Researchers from Proofpoint have spotted an advanced persistent threat actor (APT) dubbed TA2541 that has been targeting entities in the aviation industry to distribute AsyncRAT malware.
Proofpoint has tracked the threat actor since 2017 and observed TA2541 has been using similar methods to target victims and then distribute remote access trojans (RATs), like its recent malware choice AsyncRAT, used to remotely control compromised systems.

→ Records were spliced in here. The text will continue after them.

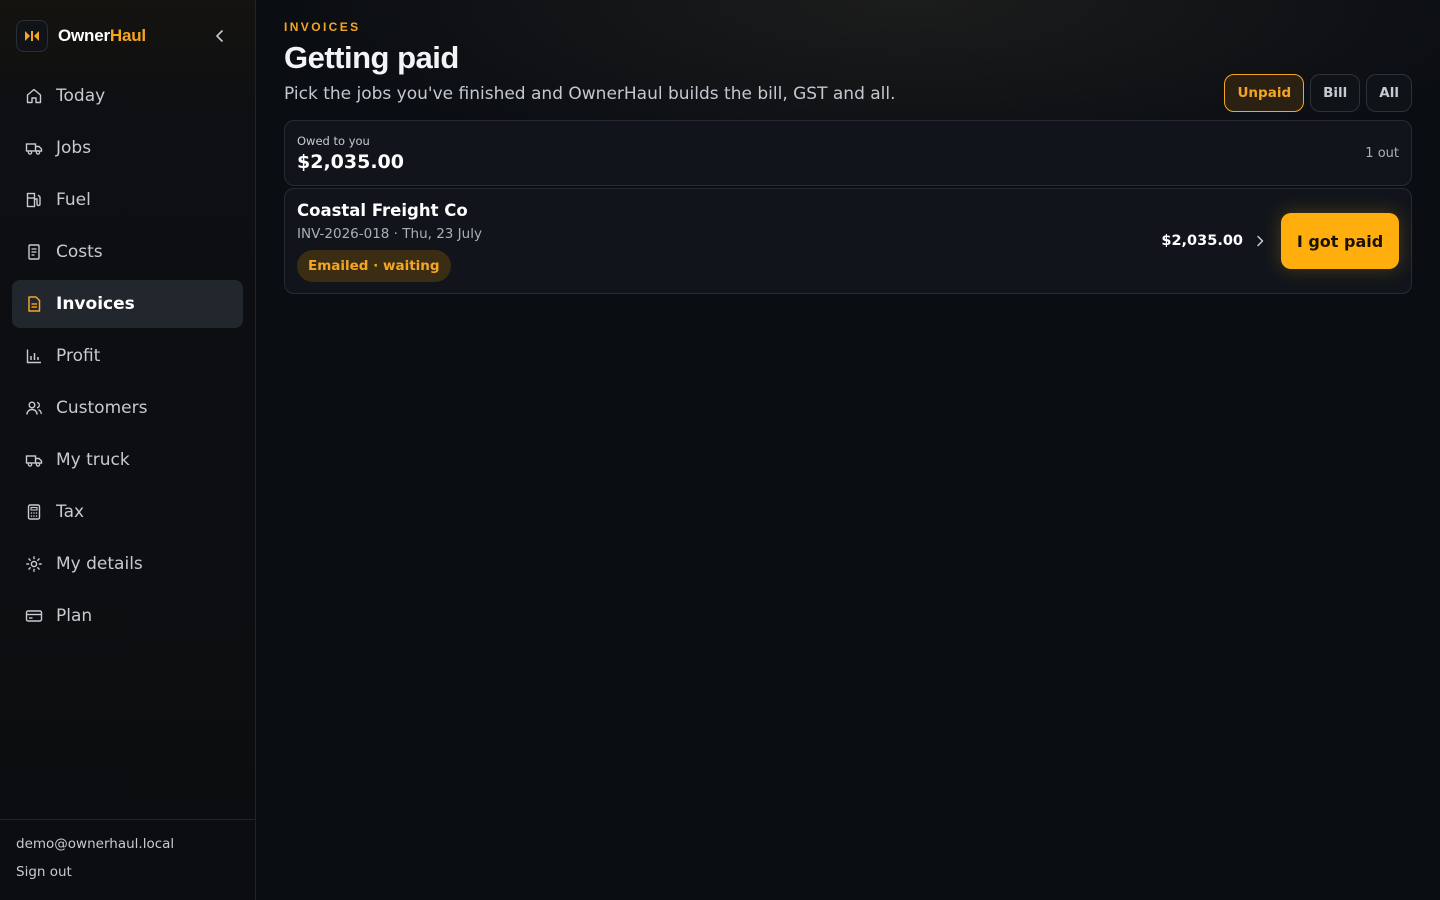 This screenshot has height=900, width=1440. Describe the element at coordinates (100, 564) in the screenshot. I see `sidebar-item-label: My details` at that location. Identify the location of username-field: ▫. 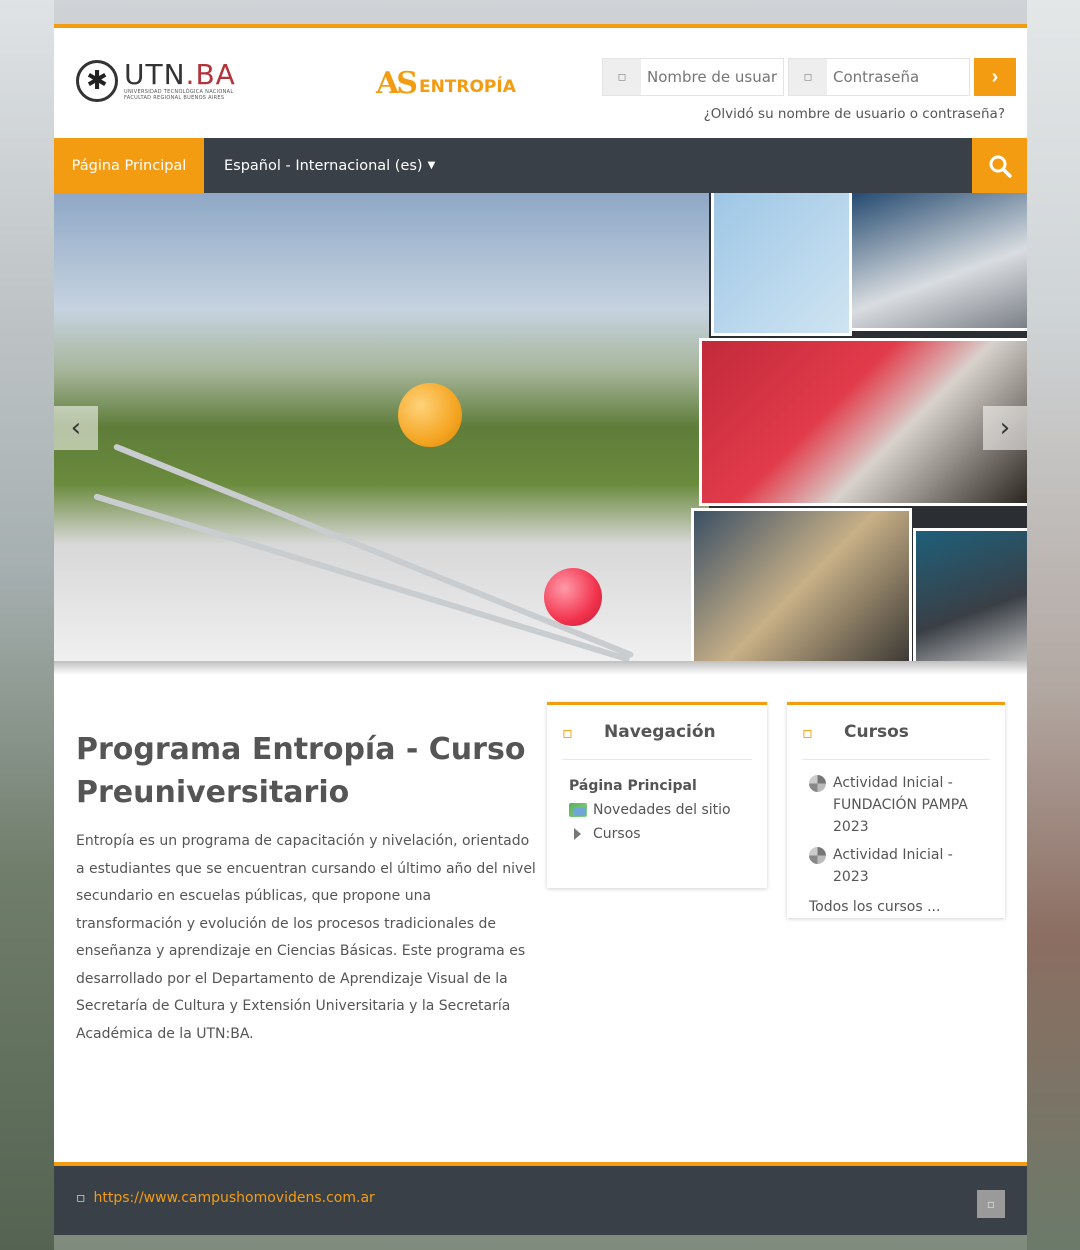
(693, 77).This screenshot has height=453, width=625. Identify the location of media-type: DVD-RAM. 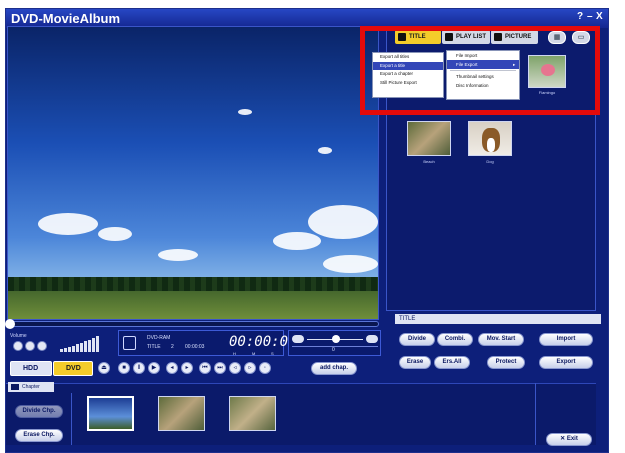
(159, 338).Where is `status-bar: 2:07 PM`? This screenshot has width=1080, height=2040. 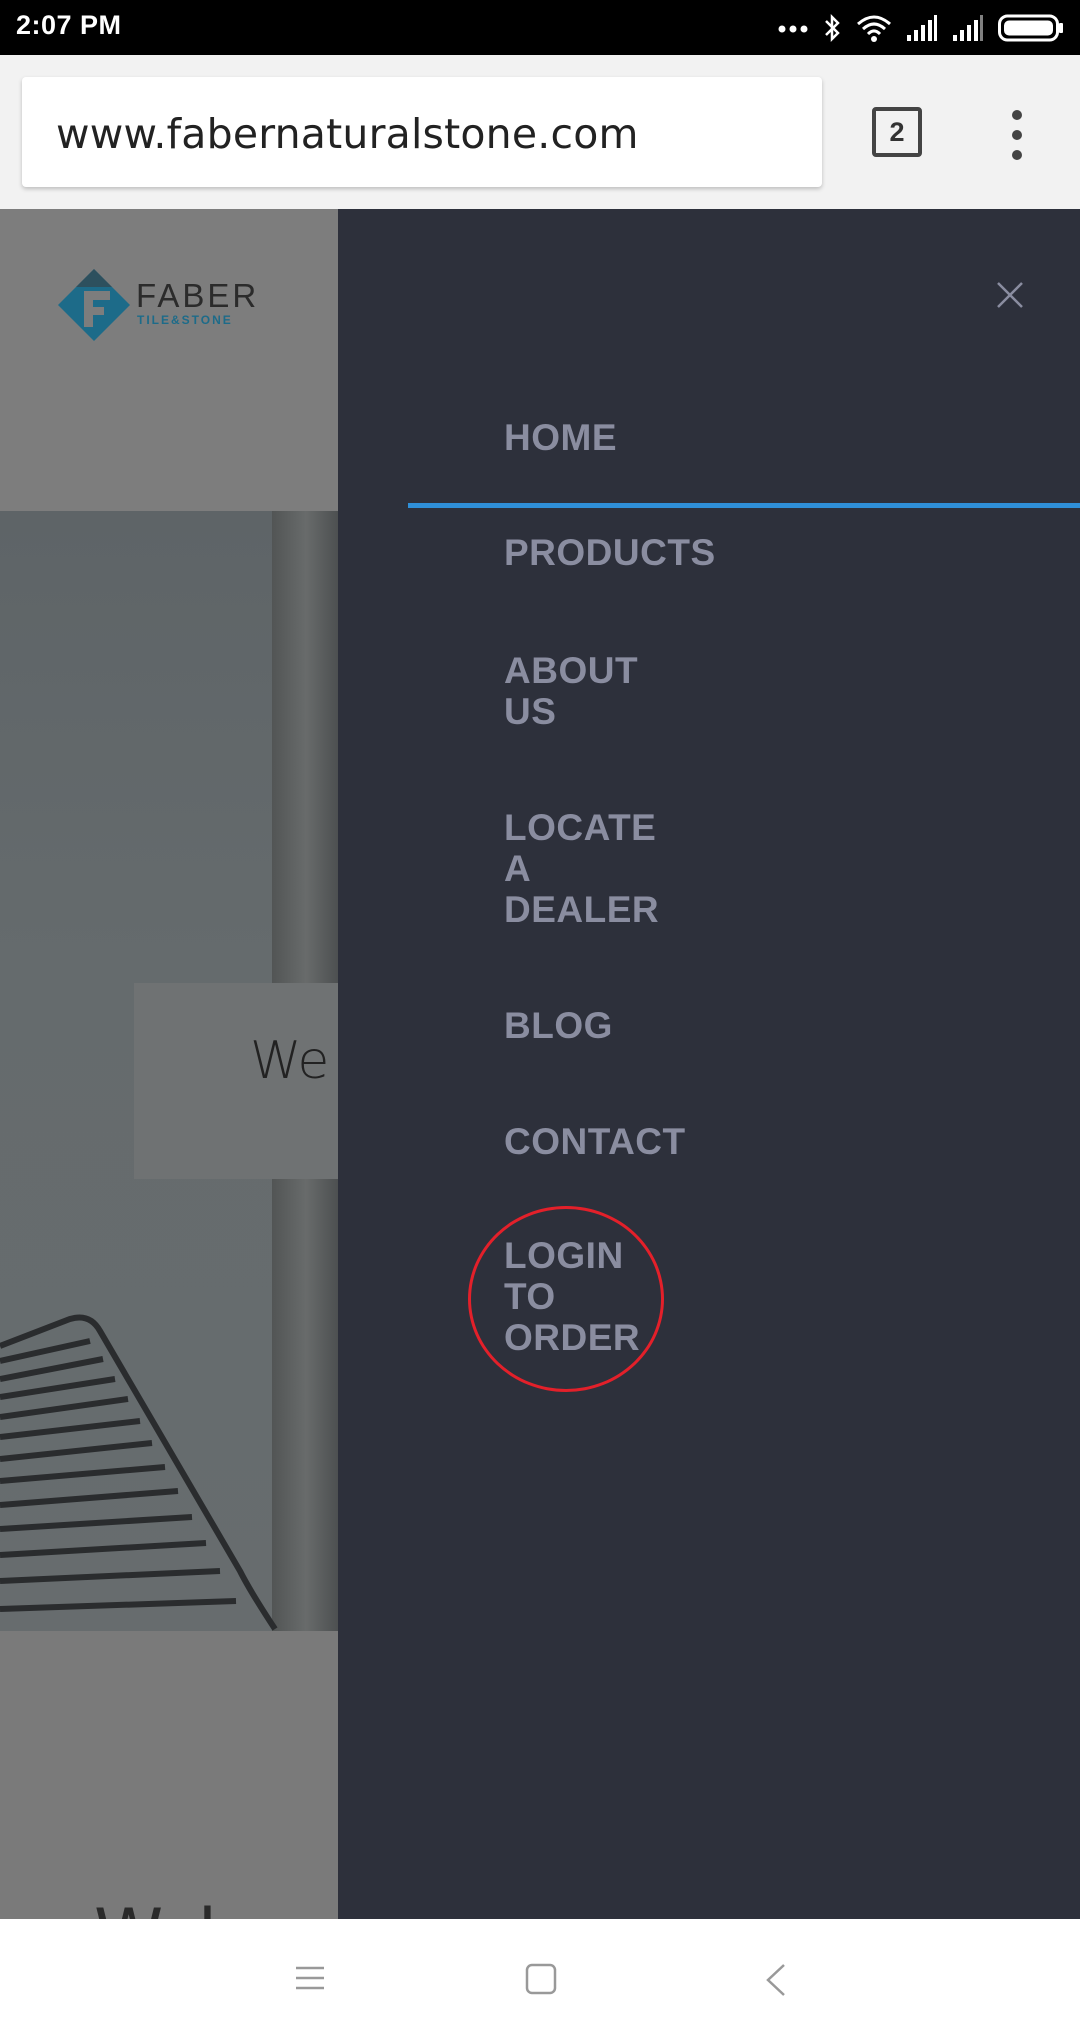
status-bar: 2:07 PM is located at coordinates (540, 28).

“TA2541 uses themes related to aviation, transportation, and travel. When Proofpoint first started tracking this actor, the group sent macro-laden Microsoft Word attachments that downloaded the RAT payload. The group pivoted, and now they more frequently send messages with links to cloud services such as Google Drive hosting the payload,” Proofpoint wrote in the blog post.
TA2541 attack chain
Proofpoint described the TA2541 attack chain in Figure A below:
“The threat actor executes PowerShell into various Windows processes and queries Windows Management Instrumentation (WMI) for security products such as antivirus and firewall software, and attempts to disable built-in security protections,” Proofpoint added.
In the next stage, the APT actors will collect system information before downloading the AsyncRAT onto the victim’s system. Other poplular RATs that may be used include NetWire, WSH RAT, and Parallax.
Proofpoint concluded “with high confidence this threat actor will continue using the same TTPs observed in historic activity with minimal change to its lure themes, delivery, and installation,” as well as continue using AsyncRAT, vjw0rm, and other commodity malware in future campaigns.
Other recent RAT campaigns
This past January, the Cisco Talos cybersecurity team also discovered a malicious campaign delivering variants of RATs to include Nanocore, Netwire and Async variants targeting user’s information.
According to Cisco, the threat actor leveraged public cloud services (such as AWS or Azure) to deploy and deliver variants of commodity remote access trojans (RATs) with the information stealing capability starting around Oct. 26, 2021. Campaign victims are primarily distributed across the United States, Italy and Singapore.